A comparison of the characteristics of Y7I and Y7F HCA II reveals that they both have His64 in the inward orientation, both have values of ΔpKa (pK_{a ZnH2O} – pK_{a His64}) near 1.0, and both have nearly identical values of k_cat^exch/K_eff^CO2. However, they differ in their values of k_B, the rate constant for proton transfer in the dehydration direction, as shown in Table 1. This difference is shown in a free energy plot based on kB in Figure 7. The open circles are rate constants for proton transfer during catalysis by H64A HCA II determined by enhancement of catalysis when proton donors are exogenous derivatives of imidazole and pyridine [13]. These data are fit by Marcus theory applied to proton transfer (eq 7)[26, 32], represented by the solid line of Figure 7. We assume this line represents the dependence of k_B on ΔpK_a within the active site. The significance of this fit is that these values of k_B are for proton transfer from donors not attached to the enzyme through chemical bonds, free of many restraints. Interestingly, the values of k_B for wild type HCA II and nearly all of the variants of Table 1, except Y7F HCA II, fall on or near this Marcus line (Figure 7).

Figure 7.

Free energy plot of the logarithm of the rate constant for proton transfer k_B (s⁻¹) versus ΔpKa (pK_{a ZnH2O} – pK_{a His64}) determined from the R_H2O/[E] pH profiles for the wild type and the mutants of HCA II containing replacements of Tyr 7 identified on the plot (♦ filled symbols); and (○) for H64A HCA II from An et al. [13] with proton transfer provided predominantly by derivatives of imidazole and pyridine acting as exogenous proton donors with the solid line a best fit of Marcus Rate Theory.

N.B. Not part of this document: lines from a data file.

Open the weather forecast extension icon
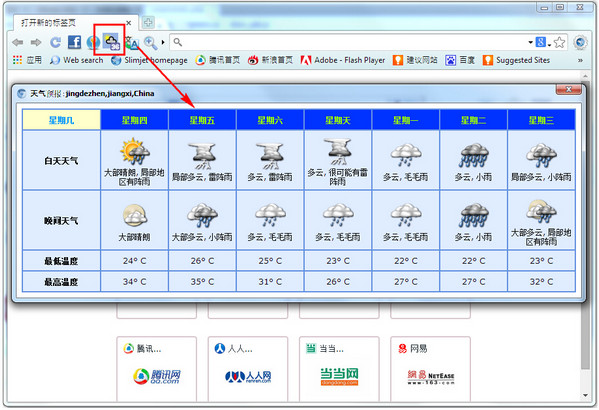The height and width of the screenshot is (410, 599). pos(111,42)
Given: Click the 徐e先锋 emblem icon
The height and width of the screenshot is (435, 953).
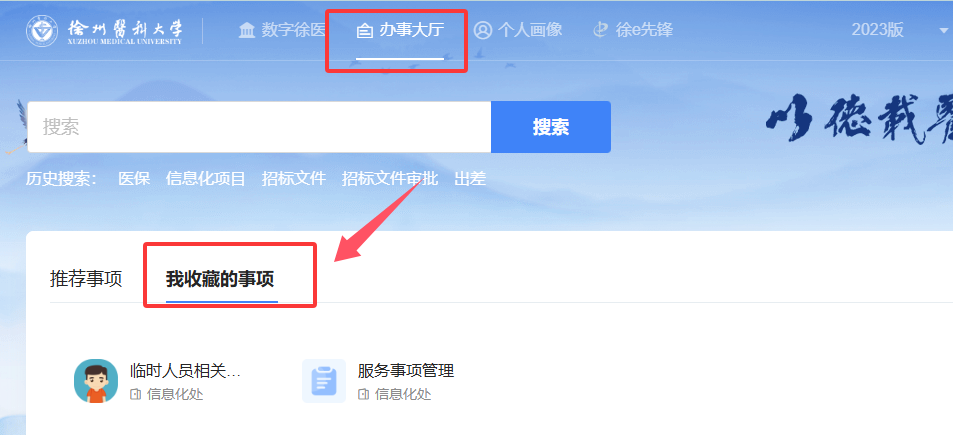Looking at the screenshot, I should [601, 30].
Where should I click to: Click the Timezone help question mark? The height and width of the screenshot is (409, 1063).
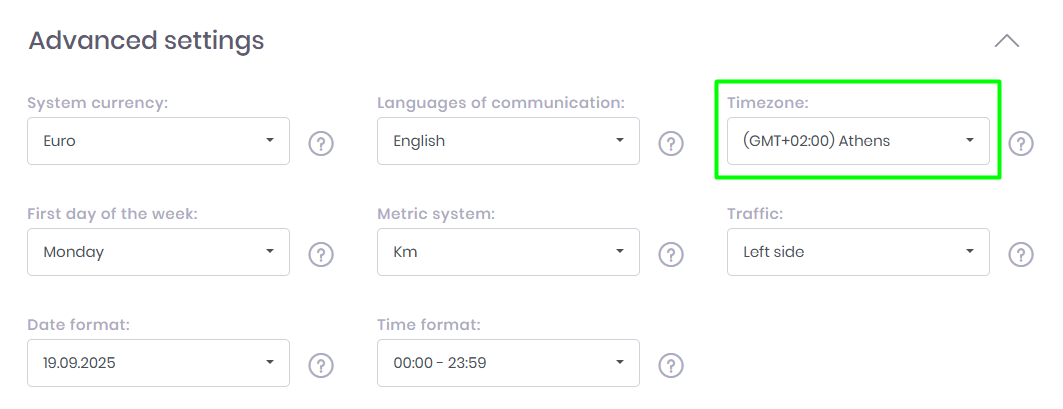point(1020,143)
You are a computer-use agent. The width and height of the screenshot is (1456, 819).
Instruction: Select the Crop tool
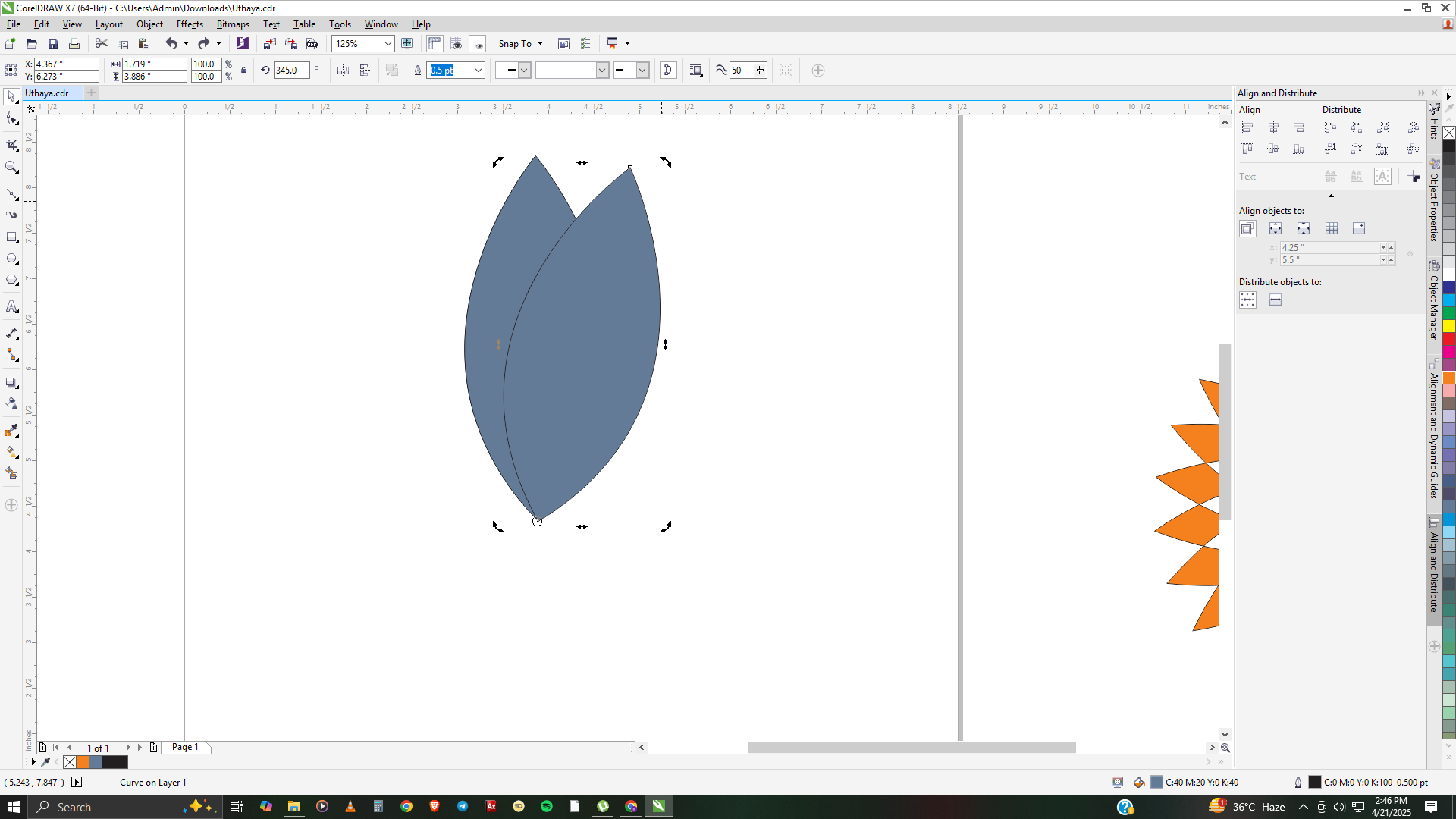click(x=11, y=144)
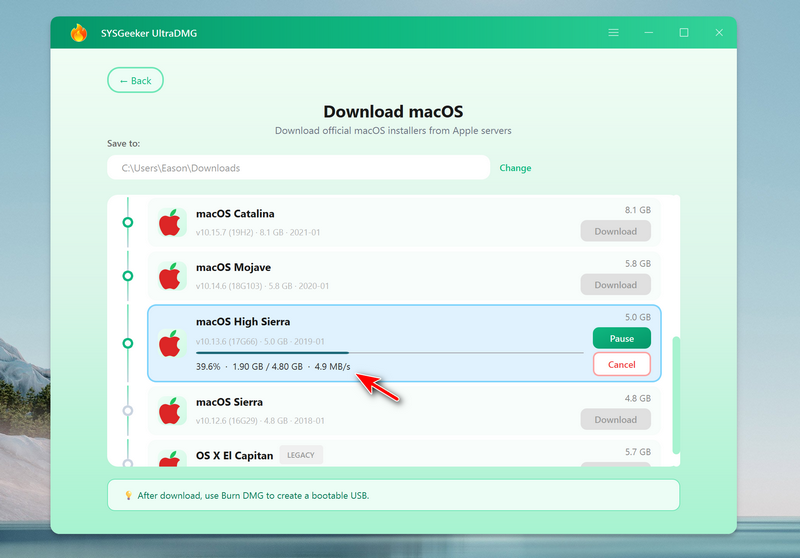The height and width of the screenshot is (558, 800).
Task: Click the macOS list vertical scrollbar
Action: 676,394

We suggest that the reason the value of k_B for Y7F lies considerably above the Marcus line of Figure 7 while Y7I and other mutants lie closer to the line is the abbreviated water structure of Y7F. A significant difference is that Y7F has an unbranched, hydrogen-bonded water structure in the active site cavity (Figures 1, 4) compared to the wild type and Y7I enzyme. In solution these water structures have a lifetime in the picosecond range; however, the ordered water in the crystal structures provides a clue to the more stable water structures in catalysis. Computational studies of the proton transfer step in catalysis by carbonic anhydrase show that water wires consisting of fewer molecules transfer protons more efficiently [33, 34]. Wild-type HCA II and Y7I have an identical water structure in the active-site cavity with a branched cluster of four ordered water molecules between His64 and the zinc bound water (Figures 1, 4). In contrast, Y7F has a smaller, unbranched cluster of three water molecules that is more stable and provides a proton transfer pathway of lower energy barrier than wild type [34]. This provides an explanation of why Y7I and wild type, as well as other mutants, lie on the line of Figure 7 but Y7F lies above it, other variables being equal.

It is interesting to speculate why Tyr7 is conserved when substitution can enhance the rate of maximal catalysis. Calorimetry showed that the replacements of Try7 in HCA II decreased the thermal stability of the protein by 7 – 10 °C, except for Y7F which was decreased about 4 °C (Table S1). This decrease indicates that Tyr 7 stabilizes the enzyme, although it is unclear how it does this since the side chain of Tyr 7 has no apparent interactions with other residues in the crystal structure. At any rate, this decreased stabilization may be a factor to explain the occurrence of Tyr7 in many of the carbonic anhydrases in the α class. Tyr7 also promotes folding of the N-terminal chain, which appears to have another role. A conserved N-terminus is consistent with this region of HCA II binding to the Cl⁻/bicarbonate anion exchange proteins (AE) [35]. Recent deletion and mutation studies have shown the numerous histidine residues (His3,His4, His10, His15 and His 17) found in the N-terminus of HCA II represent an acidic motif important for binding the C-terminus of AE1 and AE2 [35].